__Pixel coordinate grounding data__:
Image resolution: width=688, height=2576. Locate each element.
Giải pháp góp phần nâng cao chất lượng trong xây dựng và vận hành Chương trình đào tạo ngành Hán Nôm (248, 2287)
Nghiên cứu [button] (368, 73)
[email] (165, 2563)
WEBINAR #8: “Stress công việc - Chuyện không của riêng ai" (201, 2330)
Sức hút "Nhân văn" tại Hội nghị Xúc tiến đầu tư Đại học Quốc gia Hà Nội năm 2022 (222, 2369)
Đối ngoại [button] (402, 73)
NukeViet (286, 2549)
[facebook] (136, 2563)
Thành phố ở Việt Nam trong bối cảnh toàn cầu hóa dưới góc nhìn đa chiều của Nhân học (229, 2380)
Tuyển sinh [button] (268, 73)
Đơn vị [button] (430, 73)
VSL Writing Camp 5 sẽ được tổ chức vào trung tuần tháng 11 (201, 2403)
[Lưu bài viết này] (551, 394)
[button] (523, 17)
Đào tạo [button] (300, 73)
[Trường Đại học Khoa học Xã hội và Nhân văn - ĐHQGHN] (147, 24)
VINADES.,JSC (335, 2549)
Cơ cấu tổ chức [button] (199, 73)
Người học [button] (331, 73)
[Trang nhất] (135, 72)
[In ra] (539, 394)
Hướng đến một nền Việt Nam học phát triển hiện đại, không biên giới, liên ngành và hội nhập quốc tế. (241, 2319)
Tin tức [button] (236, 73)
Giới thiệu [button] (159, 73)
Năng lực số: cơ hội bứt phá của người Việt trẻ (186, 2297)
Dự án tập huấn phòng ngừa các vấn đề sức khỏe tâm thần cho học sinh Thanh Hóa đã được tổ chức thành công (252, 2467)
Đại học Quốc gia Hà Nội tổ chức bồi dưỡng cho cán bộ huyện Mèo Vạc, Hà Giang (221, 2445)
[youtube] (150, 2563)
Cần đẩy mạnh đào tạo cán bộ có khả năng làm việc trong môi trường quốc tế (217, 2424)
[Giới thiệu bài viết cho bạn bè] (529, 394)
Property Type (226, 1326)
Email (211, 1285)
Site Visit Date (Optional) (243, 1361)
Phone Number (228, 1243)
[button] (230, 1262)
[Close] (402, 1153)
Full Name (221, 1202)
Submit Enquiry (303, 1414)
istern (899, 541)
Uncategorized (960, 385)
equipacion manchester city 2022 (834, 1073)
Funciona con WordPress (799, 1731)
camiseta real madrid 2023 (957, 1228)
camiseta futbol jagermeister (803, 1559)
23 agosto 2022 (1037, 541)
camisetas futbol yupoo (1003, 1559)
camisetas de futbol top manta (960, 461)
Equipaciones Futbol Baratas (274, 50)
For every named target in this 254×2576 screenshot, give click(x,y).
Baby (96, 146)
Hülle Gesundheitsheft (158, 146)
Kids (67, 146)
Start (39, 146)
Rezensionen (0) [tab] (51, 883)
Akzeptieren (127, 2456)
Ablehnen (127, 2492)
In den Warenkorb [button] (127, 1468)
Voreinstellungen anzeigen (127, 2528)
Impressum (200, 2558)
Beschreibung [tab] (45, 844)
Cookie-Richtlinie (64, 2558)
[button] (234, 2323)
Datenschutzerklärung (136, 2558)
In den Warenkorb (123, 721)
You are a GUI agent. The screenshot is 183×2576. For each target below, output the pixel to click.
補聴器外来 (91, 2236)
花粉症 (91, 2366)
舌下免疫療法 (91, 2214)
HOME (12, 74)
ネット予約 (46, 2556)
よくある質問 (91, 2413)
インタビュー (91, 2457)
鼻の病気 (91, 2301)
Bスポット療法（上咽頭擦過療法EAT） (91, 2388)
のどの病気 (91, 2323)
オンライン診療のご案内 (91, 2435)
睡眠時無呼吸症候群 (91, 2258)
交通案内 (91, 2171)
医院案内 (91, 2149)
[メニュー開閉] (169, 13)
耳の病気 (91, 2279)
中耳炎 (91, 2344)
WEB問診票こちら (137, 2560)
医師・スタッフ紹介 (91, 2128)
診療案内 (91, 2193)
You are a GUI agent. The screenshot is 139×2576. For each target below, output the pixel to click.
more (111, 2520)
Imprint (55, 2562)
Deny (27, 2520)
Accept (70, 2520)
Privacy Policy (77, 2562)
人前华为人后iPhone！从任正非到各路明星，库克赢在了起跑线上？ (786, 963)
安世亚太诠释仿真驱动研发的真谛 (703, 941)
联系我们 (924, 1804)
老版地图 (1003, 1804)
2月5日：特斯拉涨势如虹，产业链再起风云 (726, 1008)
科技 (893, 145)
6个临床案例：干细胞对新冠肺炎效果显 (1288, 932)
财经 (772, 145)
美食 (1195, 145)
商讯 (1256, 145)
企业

__TO DO__: Pull out every line in the data above that has the word "công".

__RESPONSE TO THIS TASK__:
WEBINAR #8: “Stress công việc - Chuyện không của riêng ai" (201, 2330)
Dự án tập huấn phòng ngừa các vấn đề sức khỏe tâm thần cho học sinh Thanh Hóa đã được tổ chức thành công (252, 2467)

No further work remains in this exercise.